Mayapple has been used for a variety of medicinal purposes including boiling the rhizome (root) and drinking the water to cure stomach aches, or applying it topically to warts.*
Bell-shaped flowers most commonly turn blue but can vary from purple to pink and even white. They sway among the other wildflowers and ring in spring before they disappear back to the ground.
Trout Lily provides a thick ground cover in spring and is one of the first wildflowers to appear. The leaves and bulbs are edible with the later said to have a cucumber-like flavor.*
Trillium cuneatum actually is not native to Wisconsin, but travelled here from states as close as Illinois and as far as South Carolina. You will encounter it along with other members of it’s genus such as Trillium erectum and Trillium luteum.

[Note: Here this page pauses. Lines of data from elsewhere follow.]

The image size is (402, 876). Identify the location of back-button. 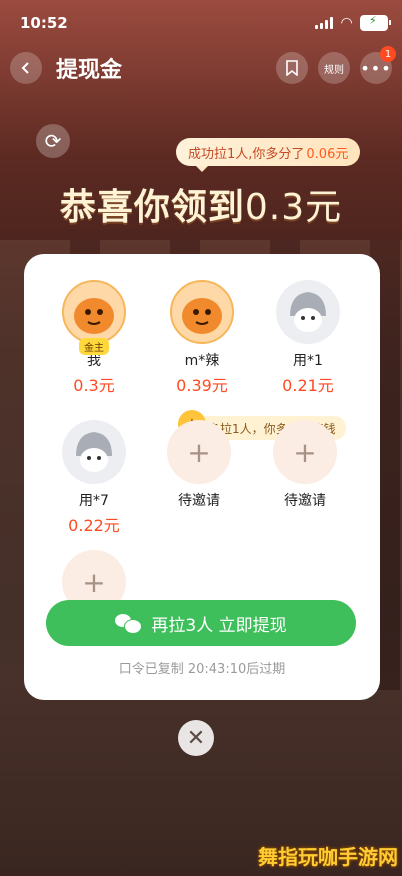
(26, 68).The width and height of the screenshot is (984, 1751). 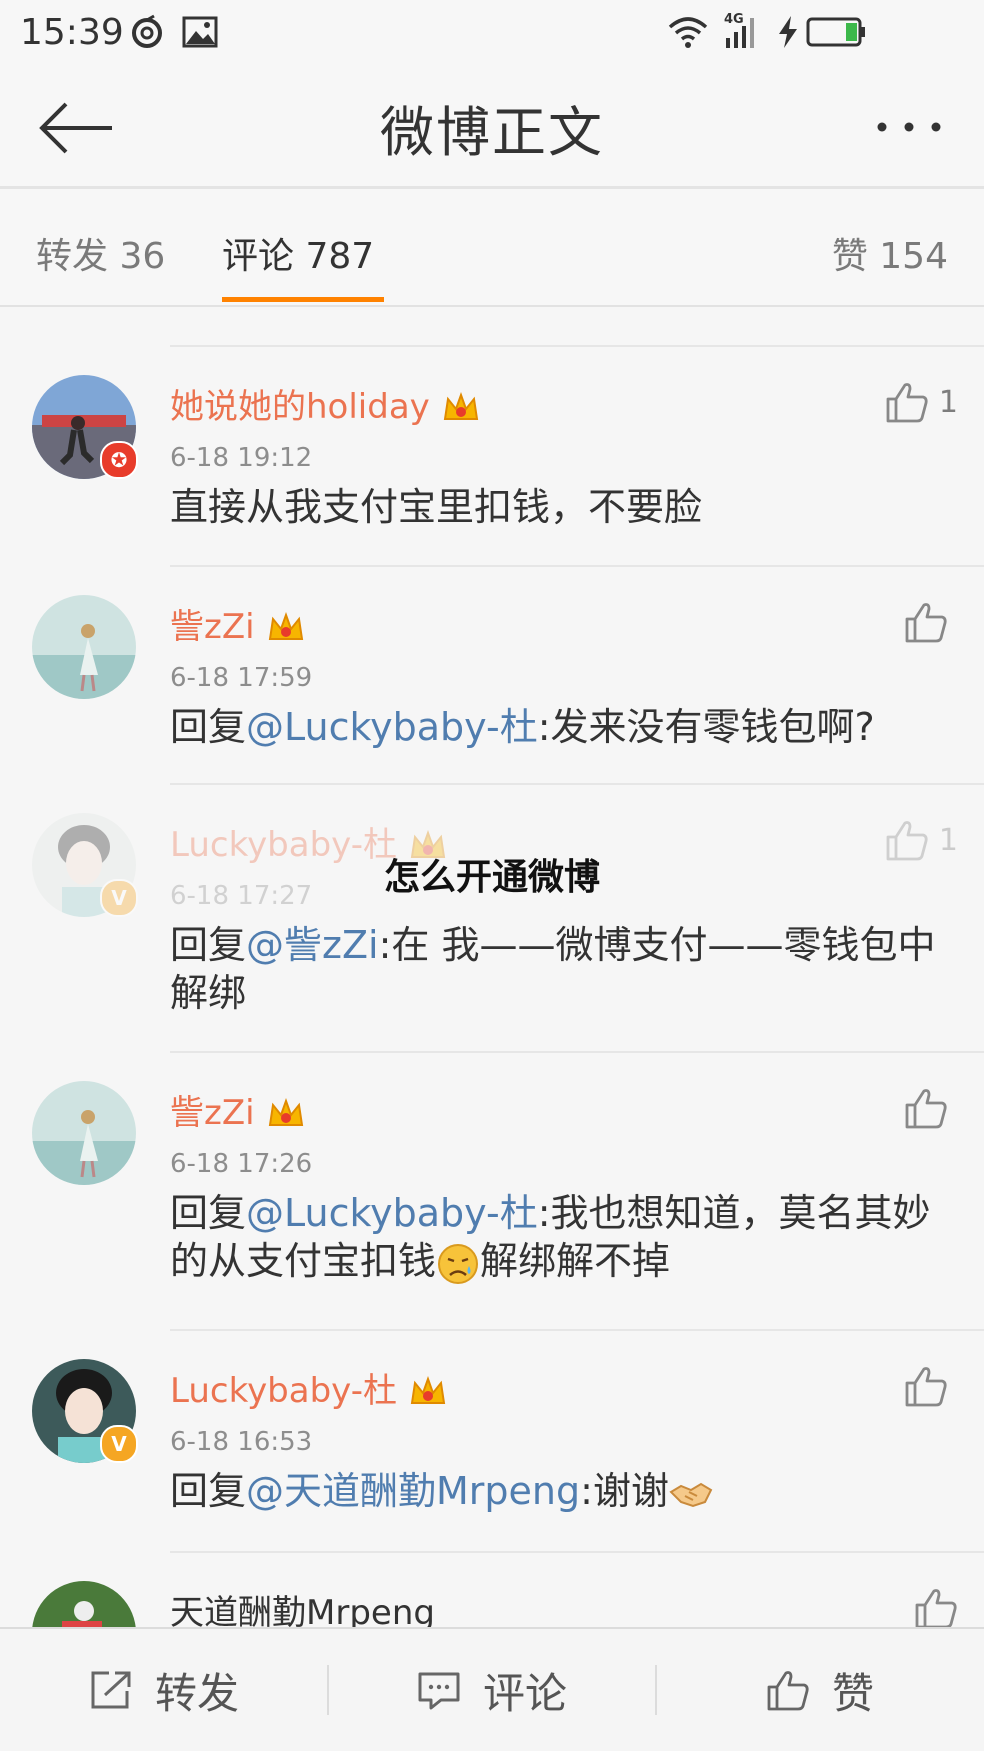 I want to click on like-count: 1, so click(x=948, y=402).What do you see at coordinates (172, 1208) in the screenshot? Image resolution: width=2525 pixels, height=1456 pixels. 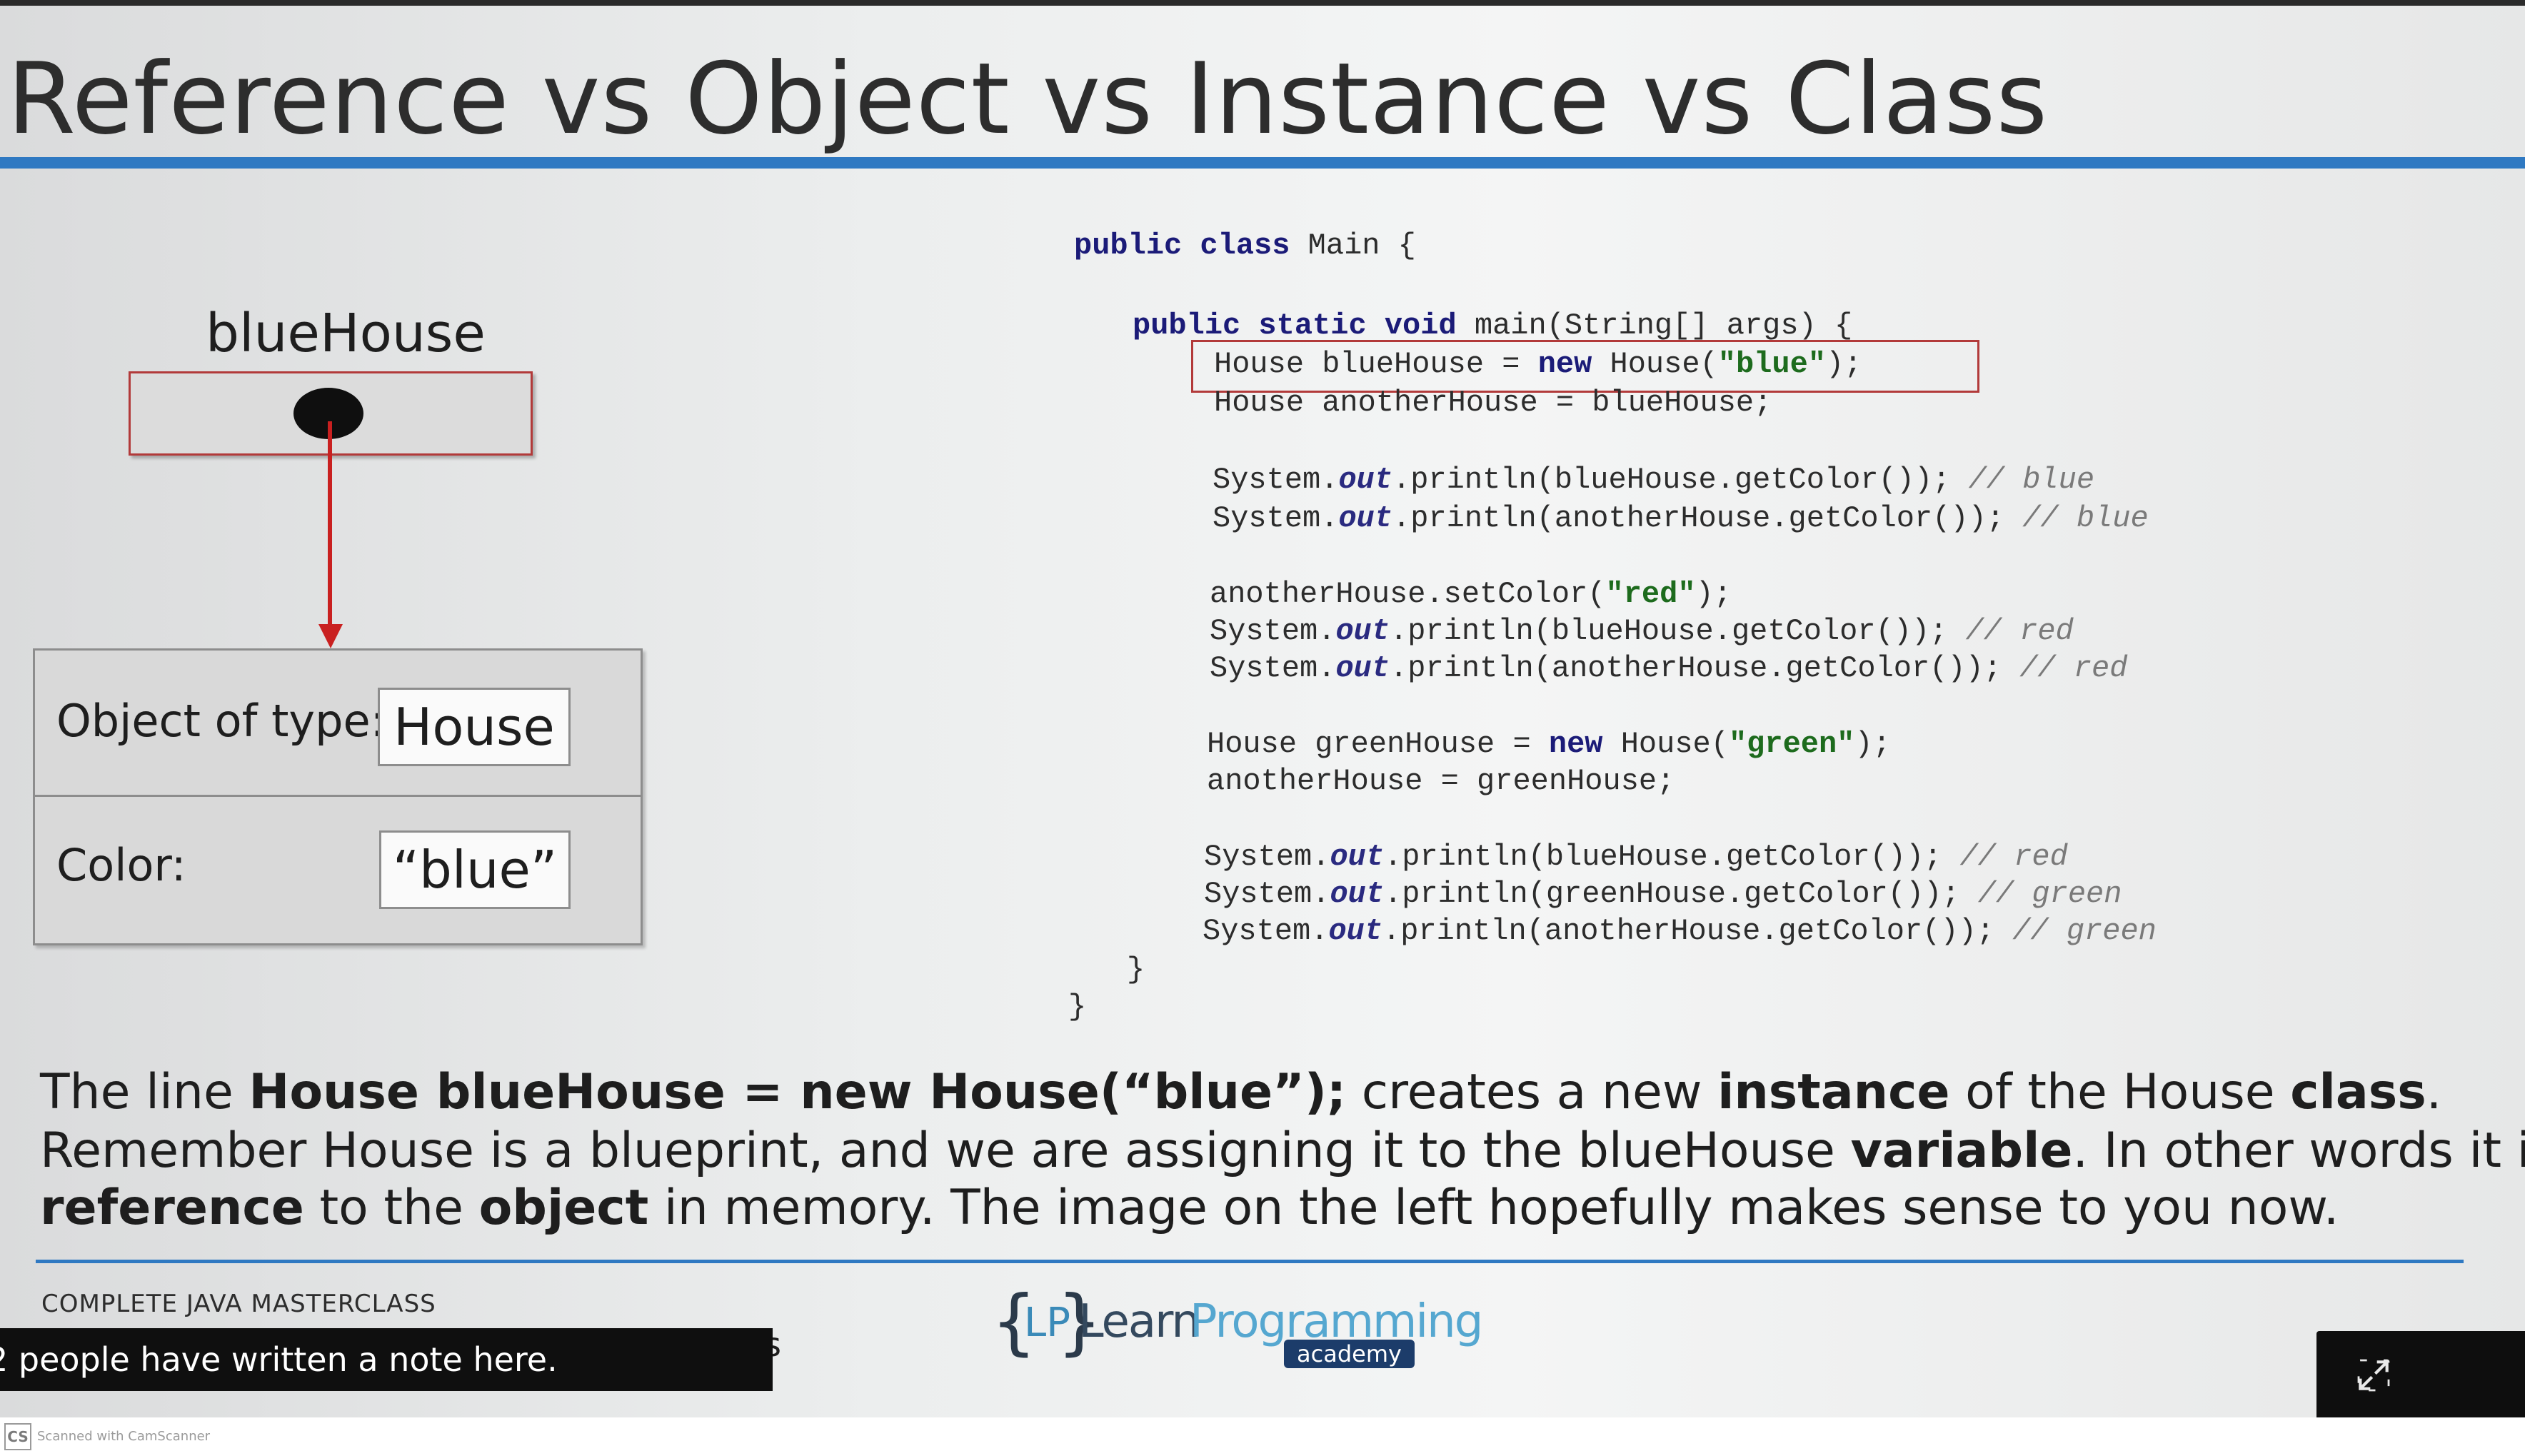 I see `emphasis-text: reference` at bounding box center [172, 1208].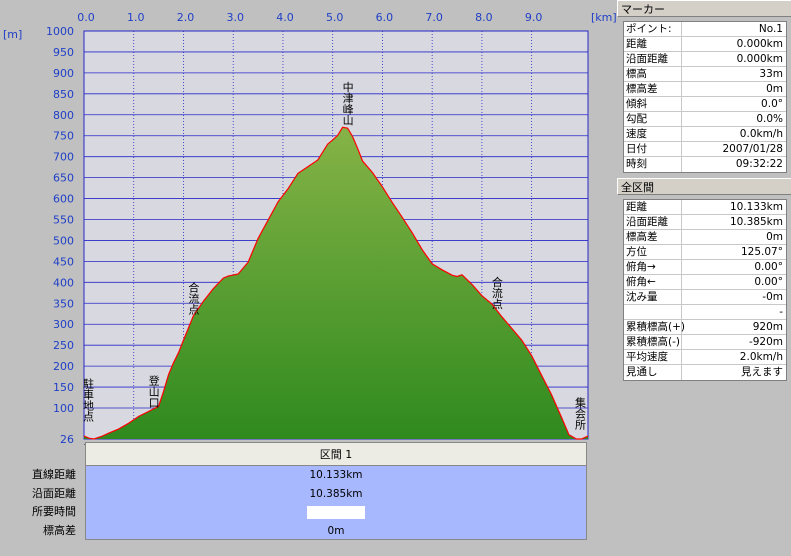 The image size is (791, 556). What do you see at coordinates (653, 372) in the screenshot?
I see `all-section-panel-key: 見通し` at bounding box center [653, 372].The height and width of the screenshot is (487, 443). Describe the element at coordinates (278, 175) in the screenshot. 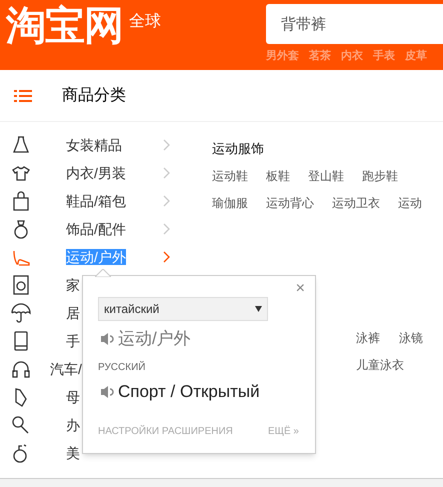

I see `subcategory-link: 板鞋` at that location.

Dutchman’s Breeches contains several alkaloids that may have effects on the brain and heart. Native Americans and early settlers considered this plant useful for syphilis, skin conditions and as a blood purifier.* It is one of many plants whose seeds are spread by ants, a process called myrmecochory.
Wildflowers are full of tradition and stories passed down from generations, which ones have you heard about?
* Always confirm the identity and check your source when collecting plants for medicinal or edible purposes. Remember that plants used medicinally are almost always toxic when consumed in large quantities or inappropriately, so forage only after being properly educated.